Scott Adams made his fortune with his wit and artisanship.

He’s losing that fortune with his mouth.

He’d built that fortune on the shoulders of his highly popular comic strip – Dilbert.

Adams has slowly been chipping away at the goodwill Dilbert helped him build with the public (2,000 newspapers around the world) with his rather exotic takes on things.

He once compared women asking for equal pay to children demanding candy.

Then, last September, he decided to take on corporate governance. He developed a plot line where a Black character would “identify as white.” That wasn’t quite enough for that character’s management. They wanted the Black man (“identifying as white”) to also “identify as gay.”

A total of 77 newspapers pulled Dilbert from their pages for that particular foray into the ever-provocative (and I’d call curmudgeonly) mind of Scott Adams.

Recently, he earned a flood of hostility, with his bizarre take on a rather meaningless set of poll questions asked by the right-leaning pollster – Rasmussen.

A total of 1,000 people were presented with the sentence, “It’s OK to be white.”

Keep in mind, of the 1,000 people responding to that sentence, only 13% were Black (130 people).
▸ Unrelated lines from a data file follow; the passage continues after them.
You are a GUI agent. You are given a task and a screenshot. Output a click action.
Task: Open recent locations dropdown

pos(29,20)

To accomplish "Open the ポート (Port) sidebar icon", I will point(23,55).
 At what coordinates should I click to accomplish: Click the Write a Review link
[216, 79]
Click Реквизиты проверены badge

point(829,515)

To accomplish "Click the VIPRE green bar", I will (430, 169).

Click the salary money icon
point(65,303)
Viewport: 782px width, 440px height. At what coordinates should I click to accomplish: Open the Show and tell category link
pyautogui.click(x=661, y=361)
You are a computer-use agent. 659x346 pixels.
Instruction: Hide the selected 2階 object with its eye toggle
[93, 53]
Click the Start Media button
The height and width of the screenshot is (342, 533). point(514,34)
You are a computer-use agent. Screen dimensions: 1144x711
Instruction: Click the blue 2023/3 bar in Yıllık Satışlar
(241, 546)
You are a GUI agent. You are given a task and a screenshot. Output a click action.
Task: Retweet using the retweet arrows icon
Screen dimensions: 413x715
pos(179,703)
And of those 130 Black people, 47% said they don’t think it’s OK to be white. That’s 61 people. The rest (53%) agreed with the statement that “It’s OK to be white.”

What a mess!

No wonder the world is scratching its entire head (a thought never before the subject of any speculation) as to why Adams drew the conclusions he drew from such a curious poll.

First, as of 2020, there are 41.6 million Black people in the United States. Adams responded to something just 61 (or fewer) of them said.

Second, what would happen if Rasmussen presented a group of white people with the phrase – “It’s OK to be Black?”

Adams took to YouTube to say, “I think it makes no sense whatsoever as a white citizen of America, to try to help Black citizens anymore. So, I’m going to, I’m going to back off from being helpful to Black America because it doesn’t seem like it pays off,” Adams said with such matter-of-fact certainty, it was as if he’d been practicing those lines – like it was “angertainment!”

He was far from finished. “If, you know, nearly half of all Blacks are not OK with white people, according to this poll. Not according to me. According to this poll. That’s a hate group. That’s a hate group. And I don’t want to have anything to do with them,” Adams said.

If a fraction, of a fraction, of a fraction, of a fraction of anything, presents itself as a conclusion for you to draw, don’t draw that conclusion.

Adams has lost newspapers, and upcoming books – even Dilbert’s syndicator has bid him farewell.

His only defender has been Elon Musk, who seems to willingly invite derision these days. Since he’s taken over Twitter, Musk sees himself as a, well, I don’t know what he sees himself as.

“The media is racist. For a very long time, U.S. media was racist against non-white people, now they’re racist against whites and Asians,” wrote Twitter’s chief tweeter Musk.

It’s no small task causing your empire to crumble with just a few words or poorly reasoned sentences.

Adams is probably well off enough that he’s set for life. I’m certainly not going to worry about how he’ll avoid the hate from that supposed “hate group,” – Black folks.

I’ve been wondering how to declare my freedom from people I don’t want to associate with, even though I’ve never associated with them in the first place.

OK! I’m going to stay away from Girl Scouts.

With their funny hats and their scrumptious Caramel DeLites – (previously Samoas cookies) – they’re a, well, A HATE GROUP!

Or is that a hat group?

Whatever.

They’re not like us.

So, I plan to steer clear of them after they deliver my Caramel DeLites – next year, or the year after.